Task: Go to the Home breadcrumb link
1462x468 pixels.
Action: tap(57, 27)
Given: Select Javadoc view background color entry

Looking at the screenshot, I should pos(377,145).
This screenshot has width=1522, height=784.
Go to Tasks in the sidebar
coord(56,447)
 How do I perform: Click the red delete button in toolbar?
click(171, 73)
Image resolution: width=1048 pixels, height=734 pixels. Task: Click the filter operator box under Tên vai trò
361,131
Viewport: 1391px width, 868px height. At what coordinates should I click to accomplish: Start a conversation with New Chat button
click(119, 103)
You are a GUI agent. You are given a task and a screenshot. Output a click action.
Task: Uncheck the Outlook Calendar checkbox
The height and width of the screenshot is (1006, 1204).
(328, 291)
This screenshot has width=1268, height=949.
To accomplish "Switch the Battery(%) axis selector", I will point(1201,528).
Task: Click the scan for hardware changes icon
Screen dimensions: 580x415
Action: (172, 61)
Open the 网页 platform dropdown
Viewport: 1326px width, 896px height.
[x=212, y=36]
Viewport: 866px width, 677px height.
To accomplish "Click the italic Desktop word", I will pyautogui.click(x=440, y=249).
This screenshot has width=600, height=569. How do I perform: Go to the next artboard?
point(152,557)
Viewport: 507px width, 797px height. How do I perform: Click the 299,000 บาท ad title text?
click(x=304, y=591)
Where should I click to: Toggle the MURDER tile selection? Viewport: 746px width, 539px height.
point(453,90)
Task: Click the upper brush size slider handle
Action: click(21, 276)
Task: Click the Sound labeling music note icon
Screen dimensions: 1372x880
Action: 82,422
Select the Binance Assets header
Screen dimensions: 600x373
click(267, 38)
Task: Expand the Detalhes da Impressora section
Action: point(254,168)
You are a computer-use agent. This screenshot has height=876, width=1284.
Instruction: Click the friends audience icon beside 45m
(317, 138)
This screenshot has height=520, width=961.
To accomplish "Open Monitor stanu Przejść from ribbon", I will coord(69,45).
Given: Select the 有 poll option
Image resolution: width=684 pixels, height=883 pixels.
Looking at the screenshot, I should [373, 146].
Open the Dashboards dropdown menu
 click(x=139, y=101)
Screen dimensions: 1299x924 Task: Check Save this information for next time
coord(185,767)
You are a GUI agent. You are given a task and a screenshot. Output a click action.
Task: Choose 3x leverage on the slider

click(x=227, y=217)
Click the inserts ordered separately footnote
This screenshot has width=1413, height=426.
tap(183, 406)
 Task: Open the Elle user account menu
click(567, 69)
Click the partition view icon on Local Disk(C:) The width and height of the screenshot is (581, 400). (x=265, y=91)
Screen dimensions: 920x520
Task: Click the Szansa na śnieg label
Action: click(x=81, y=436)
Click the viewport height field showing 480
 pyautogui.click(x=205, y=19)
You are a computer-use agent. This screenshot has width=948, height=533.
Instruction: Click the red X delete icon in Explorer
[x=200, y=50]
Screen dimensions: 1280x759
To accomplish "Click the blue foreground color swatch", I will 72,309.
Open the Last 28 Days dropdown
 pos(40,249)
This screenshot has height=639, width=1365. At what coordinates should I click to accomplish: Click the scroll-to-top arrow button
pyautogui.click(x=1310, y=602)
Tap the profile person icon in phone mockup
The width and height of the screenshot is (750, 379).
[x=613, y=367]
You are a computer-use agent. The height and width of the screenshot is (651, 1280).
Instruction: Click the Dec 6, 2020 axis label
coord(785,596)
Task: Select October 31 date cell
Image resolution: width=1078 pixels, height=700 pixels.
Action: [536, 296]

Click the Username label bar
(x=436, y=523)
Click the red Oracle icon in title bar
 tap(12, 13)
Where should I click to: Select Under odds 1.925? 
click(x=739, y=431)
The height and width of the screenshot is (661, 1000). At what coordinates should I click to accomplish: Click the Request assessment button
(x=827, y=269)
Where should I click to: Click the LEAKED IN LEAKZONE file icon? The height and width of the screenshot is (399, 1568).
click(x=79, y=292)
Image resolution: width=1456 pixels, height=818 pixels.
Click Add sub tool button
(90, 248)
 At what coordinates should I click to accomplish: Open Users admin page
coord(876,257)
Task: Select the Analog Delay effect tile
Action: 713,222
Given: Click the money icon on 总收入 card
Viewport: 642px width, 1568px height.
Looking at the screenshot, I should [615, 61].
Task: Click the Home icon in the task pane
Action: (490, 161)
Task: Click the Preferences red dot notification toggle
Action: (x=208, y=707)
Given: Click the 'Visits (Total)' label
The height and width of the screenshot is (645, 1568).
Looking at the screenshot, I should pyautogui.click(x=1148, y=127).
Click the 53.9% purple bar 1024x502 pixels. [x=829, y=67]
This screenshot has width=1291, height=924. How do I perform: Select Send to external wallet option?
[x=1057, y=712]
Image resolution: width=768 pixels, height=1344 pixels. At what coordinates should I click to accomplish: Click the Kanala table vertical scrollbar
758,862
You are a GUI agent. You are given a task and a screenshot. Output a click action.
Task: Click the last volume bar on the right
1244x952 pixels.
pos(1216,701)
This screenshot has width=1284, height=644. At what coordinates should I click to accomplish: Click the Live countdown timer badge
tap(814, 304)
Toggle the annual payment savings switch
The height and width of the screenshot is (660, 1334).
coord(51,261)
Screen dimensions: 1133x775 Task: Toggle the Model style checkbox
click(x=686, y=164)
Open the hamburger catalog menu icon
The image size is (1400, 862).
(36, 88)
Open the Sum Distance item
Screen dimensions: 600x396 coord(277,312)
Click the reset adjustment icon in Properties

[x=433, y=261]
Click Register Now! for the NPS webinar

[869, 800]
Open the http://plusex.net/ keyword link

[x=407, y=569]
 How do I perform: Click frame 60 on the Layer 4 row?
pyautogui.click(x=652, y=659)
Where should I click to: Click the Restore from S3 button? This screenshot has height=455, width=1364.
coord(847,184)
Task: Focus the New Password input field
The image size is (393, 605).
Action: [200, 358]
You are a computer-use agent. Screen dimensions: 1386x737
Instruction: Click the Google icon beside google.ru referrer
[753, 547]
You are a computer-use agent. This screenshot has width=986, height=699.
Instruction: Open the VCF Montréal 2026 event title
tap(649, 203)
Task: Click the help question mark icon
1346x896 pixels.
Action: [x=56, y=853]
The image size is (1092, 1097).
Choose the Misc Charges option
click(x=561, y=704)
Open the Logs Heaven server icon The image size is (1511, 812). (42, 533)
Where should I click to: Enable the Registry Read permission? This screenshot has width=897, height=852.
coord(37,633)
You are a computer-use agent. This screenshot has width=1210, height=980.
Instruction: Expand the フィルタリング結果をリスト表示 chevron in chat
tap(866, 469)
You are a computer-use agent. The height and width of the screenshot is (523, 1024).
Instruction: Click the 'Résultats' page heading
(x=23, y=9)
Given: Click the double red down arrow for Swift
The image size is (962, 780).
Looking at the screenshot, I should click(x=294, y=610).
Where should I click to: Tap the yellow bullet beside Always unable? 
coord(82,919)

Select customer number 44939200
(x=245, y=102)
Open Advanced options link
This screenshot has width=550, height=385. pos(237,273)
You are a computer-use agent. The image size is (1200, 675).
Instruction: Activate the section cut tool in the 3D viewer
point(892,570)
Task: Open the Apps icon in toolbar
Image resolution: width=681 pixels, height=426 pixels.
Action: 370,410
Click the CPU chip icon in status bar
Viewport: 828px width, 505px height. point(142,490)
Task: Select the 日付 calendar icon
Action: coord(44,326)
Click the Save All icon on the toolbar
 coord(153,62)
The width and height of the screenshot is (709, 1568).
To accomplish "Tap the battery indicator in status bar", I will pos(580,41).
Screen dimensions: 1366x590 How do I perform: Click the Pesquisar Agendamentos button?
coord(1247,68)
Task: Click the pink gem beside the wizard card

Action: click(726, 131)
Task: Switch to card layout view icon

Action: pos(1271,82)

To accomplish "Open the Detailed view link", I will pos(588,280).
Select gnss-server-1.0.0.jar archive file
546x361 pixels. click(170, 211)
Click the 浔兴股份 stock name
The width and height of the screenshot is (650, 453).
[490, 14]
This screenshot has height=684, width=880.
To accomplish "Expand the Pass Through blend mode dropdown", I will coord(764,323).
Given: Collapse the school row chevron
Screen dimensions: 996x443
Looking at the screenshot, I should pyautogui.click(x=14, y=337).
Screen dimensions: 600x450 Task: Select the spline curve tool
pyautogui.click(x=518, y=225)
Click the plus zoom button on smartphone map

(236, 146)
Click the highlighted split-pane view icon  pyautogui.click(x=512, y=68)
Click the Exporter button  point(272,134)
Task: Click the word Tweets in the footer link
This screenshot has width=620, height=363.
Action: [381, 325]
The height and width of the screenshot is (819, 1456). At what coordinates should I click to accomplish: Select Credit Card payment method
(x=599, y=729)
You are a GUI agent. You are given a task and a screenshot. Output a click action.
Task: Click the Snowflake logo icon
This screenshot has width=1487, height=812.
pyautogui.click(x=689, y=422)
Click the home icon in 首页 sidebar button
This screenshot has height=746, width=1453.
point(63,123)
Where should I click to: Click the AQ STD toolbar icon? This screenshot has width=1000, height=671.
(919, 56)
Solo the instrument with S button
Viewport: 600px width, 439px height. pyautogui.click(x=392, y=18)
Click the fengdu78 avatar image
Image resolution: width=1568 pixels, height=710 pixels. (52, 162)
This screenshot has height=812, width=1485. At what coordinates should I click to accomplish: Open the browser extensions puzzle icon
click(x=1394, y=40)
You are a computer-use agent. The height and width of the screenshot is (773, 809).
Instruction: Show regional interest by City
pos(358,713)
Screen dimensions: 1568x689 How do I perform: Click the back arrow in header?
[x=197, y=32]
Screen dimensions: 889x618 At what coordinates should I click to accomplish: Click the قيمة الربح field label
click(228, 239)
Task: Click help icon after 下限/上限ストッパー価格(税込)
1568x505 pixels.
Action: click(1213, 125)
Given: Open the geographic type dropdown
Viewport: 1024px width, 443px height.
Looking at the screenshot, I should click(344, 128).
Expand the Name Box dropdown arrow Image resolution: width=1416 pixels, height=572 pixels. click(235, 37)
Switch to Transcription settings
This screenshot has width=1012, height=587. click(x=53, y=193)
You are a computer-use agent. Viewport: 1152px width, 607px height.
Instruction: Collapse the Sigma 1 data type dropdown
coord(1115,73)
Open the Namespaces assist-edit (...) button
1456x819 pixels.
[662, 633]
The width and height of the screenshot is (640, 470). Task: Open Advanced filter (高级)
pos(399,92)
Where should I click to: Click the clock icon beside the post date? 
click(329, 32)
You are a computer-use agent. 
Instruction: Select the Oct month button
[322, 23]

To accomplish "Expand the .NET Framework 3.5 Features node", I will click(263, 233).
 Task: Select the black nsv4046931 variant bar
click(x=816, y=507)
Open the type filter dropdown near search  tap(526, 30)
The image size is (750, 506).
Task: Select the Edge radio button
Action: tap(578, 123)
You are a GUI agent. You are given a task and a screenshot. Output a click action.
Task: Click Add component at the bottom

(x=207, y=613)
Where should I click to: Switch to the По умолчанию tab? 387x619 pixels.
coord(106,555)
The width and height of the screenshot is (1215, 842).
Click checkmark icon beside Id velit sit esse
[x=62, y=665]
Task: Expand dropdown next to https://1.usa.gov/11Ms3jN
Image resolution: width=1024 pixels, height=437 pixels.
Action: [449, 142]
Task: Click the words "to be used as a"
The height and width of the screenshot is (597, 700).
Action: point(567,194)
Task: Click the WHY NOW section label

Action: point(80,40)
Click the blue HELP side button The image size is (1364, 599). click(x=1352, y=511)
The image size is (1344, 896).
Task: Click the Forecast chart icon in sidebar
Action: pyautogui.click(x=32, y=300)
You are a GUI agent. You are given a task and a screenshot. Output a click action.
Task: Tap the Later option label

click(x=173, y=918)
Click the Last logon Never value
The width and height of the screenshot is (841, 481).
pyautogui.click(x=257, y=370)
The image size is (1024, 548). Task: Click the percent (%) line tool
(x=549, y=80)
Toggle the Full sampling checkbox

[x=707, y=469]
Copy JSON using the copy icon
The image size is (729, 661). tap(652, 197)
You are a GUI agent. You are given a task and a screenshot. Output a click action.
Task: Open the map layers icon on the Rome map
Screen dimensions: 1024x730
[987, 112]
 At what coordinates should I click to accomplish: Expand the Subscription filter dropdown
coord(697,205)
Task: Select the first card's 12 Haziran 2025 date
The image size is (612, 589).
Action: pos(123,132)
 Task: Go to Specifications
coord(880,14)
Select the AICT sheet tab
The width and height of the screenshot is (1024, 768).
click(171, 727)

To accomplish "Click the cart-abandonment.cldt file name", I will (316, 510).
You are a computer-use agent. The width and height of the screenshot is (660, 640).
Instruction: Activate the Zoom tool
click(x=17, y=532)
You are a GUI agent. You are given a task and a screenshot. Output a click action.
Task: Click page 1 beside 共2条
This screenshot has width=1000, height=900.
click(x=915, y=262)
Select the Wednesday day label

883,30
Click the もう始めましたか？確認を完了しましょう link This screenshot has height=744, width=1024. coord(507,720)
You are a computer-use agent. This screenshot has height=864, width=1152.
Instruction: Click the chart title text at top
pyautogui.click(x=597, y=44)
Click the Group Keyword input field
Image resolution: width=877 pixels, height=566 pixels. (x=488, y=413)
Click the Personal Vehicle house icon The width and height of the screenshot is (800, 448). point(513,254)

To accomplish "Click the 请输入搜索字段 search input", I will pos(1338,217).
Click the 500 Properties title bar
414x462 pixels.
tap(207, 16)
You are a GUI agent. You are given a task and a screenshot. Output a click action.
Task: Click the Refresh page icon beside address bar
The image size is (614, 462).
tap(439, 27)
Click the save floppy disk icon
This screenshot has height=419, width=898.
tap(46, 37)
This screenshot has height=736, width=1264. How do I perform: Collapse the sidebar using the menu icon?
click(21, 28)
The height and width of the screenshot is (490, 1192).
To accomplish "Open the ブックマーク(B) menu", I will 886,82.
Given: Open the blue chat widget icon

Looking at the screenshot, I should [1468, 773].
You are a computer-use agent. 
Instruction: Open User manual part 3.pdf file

_Problem description_. Once you have found every line above holding the word "will", copy those lines.

_Task answer_.
To accomplish "Switch the Battery(%) axis selector", I will point(1201,528).
To accomplish "Click the italic Desktop word", I will pyautogui.click(x=440, y=249).
To accomplish "Open Monitor stanu Przejść from ribbon", I will coord(69,45).
To accomplish "Click the blue foreground color swatch", I will 72,309.
To accomplish "Tap the battery indicator in status bar", I will pos(580,41).
To accomplish "Open the Detailed view link", I will pos(588,280).
To accomplish "Expand the Pass Through blend mode dropdown", I will coord(764,323).
To accomplish "Expand the .NET Framework 3.5 Features node", I will click(263, 233).
To accomplish "Click the cart-abandonment.cldt file name", I will (316, 510).
To accomplish "Click the 请输入搜索字段 search input", I will pos(1338,217).
To accomplish "Open the ブックマーク(B) menu", I will 886,82.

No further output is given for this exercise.